Generate Physics Shape
You should enable this setting if you want Unity to generate a physics shape from the sprite outline.
Advanced Settings
Under Advanced Settings, you will find the following options.
sRBG (Color Texture)
This property allows you to specify that the texture is stored in gamma space. Gamma space is a space that adapts the computed colours to the transfer function of the monitor used for output.
Alpha Source
This property helps you determine the alpha source of the image, which ranges from Input Texture Alpha to Grayscale. Here, if the image's alpha source is Input Texture Alpha, Unity extracts the alpha out from the provided texture. If the source is grayscale, the alpha is generated through the average of the texture's RGB values.
Alpha is Transparency
Enabling this property will dilate the colour and avoid filtering artefacts on the edges.
Ignore PNG File Gamma
Enabling this property will ignore all the gamma attributes in a png file. It will ignore the file entirely if it is in other file formats like jpg, SVG, etc.
Read/Write Enabled
You will need to enable this property to access texture data, like getting and setting texture pixels through a script.
Streaming Mip Maps
This setting is used in Unity to display diffuse textures, normal maps and lightmaps for texture streaming.
Wrap Mode
This setting allows you to choose how a sprite should act when used in the tiled mode.

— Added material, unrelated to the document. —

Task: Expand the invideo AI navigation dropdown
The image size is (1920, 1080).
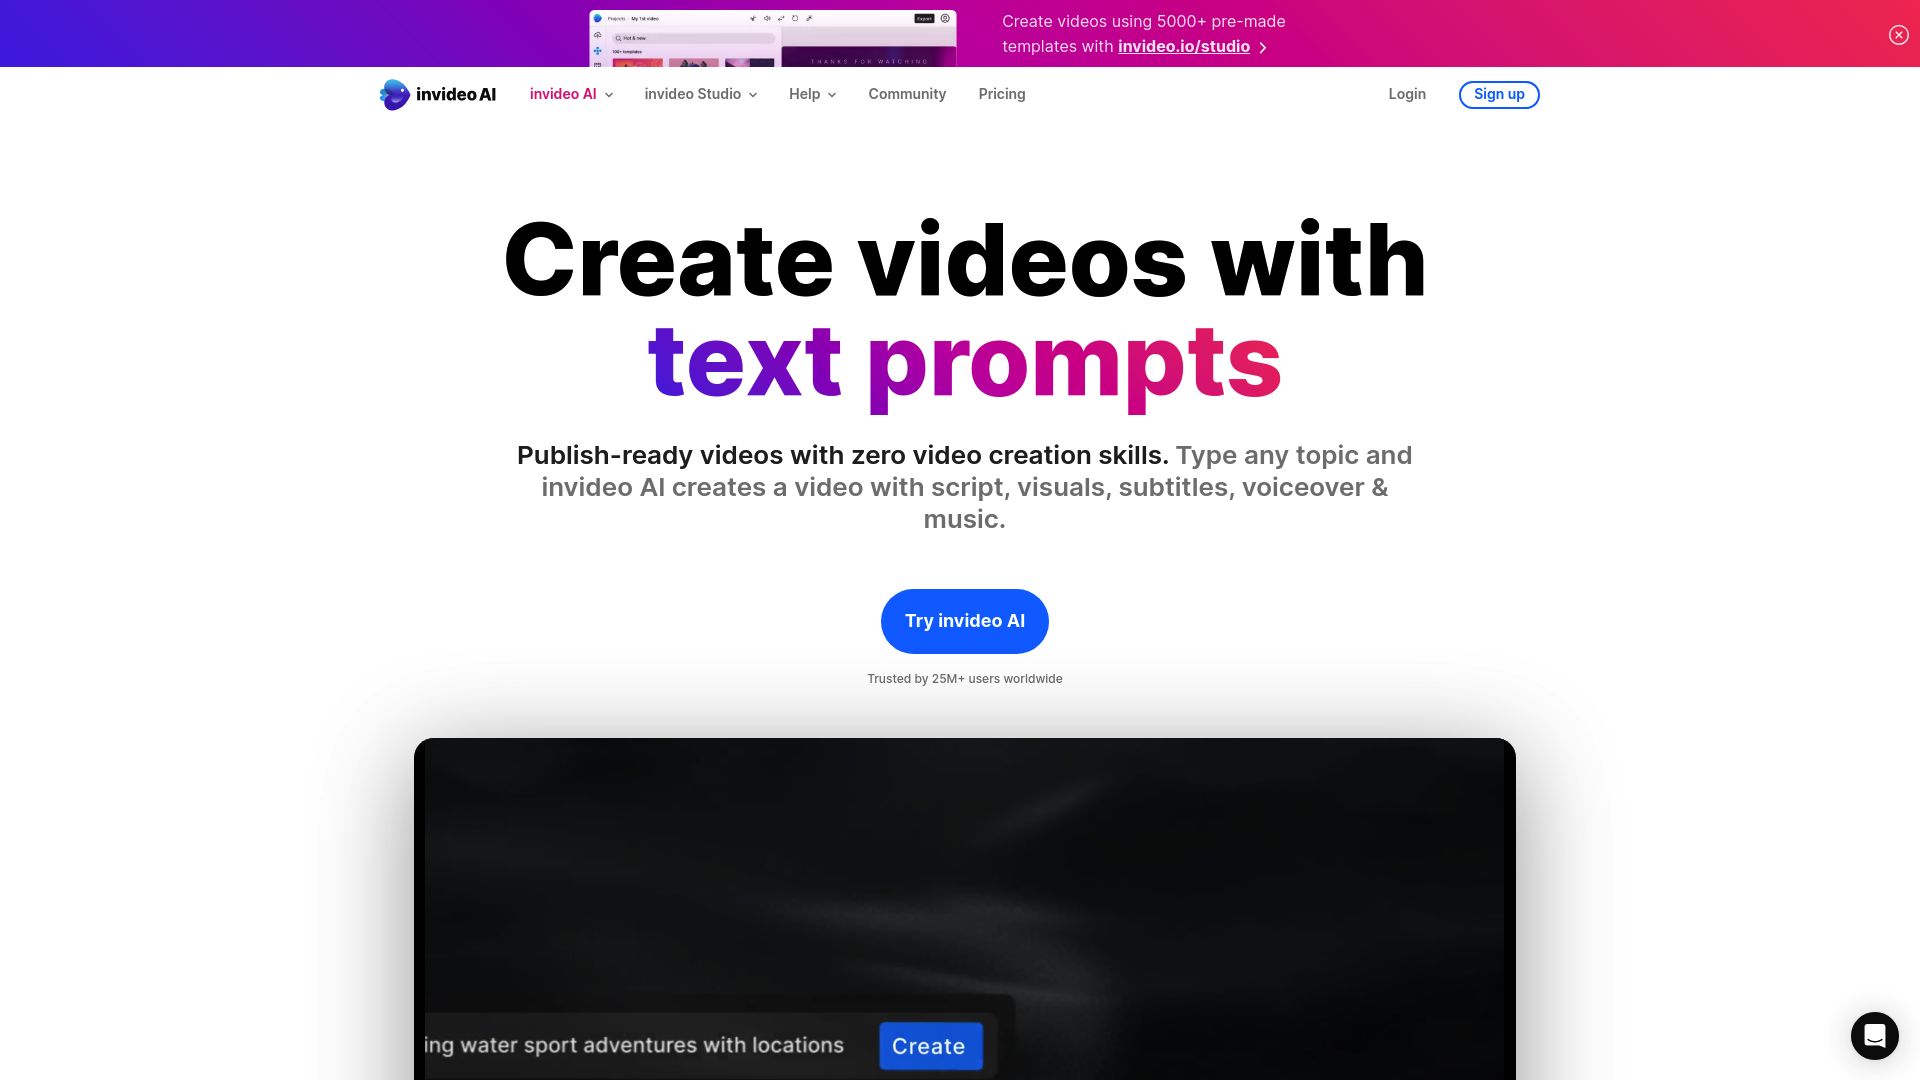Action: click(x=571, y=94)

- Repeat: Repeats the texture in the tiles
- Clamp: Stretches the Texture's edges
- Per-axis: Control how Unity wraps the texture at U and V axis.
Filter Mode
This setting allows you to control how the texture is filtered when stretched in the 3D space.
- Point (No Filter): Makes the texture appear block pixelated from the closest pixel.
- Bilinear: Makes the texture appear blurrily pixelated from the closest pixel.
- Trilinear: Blurs the image between different MIP levels.
Ending this blog, hope you guys understood the different types of import settings of textures in Unity. I will be covering more about the compression system in my next blog.
Thank you for reading and learning with me. Please leave comments if you have any regarding this article.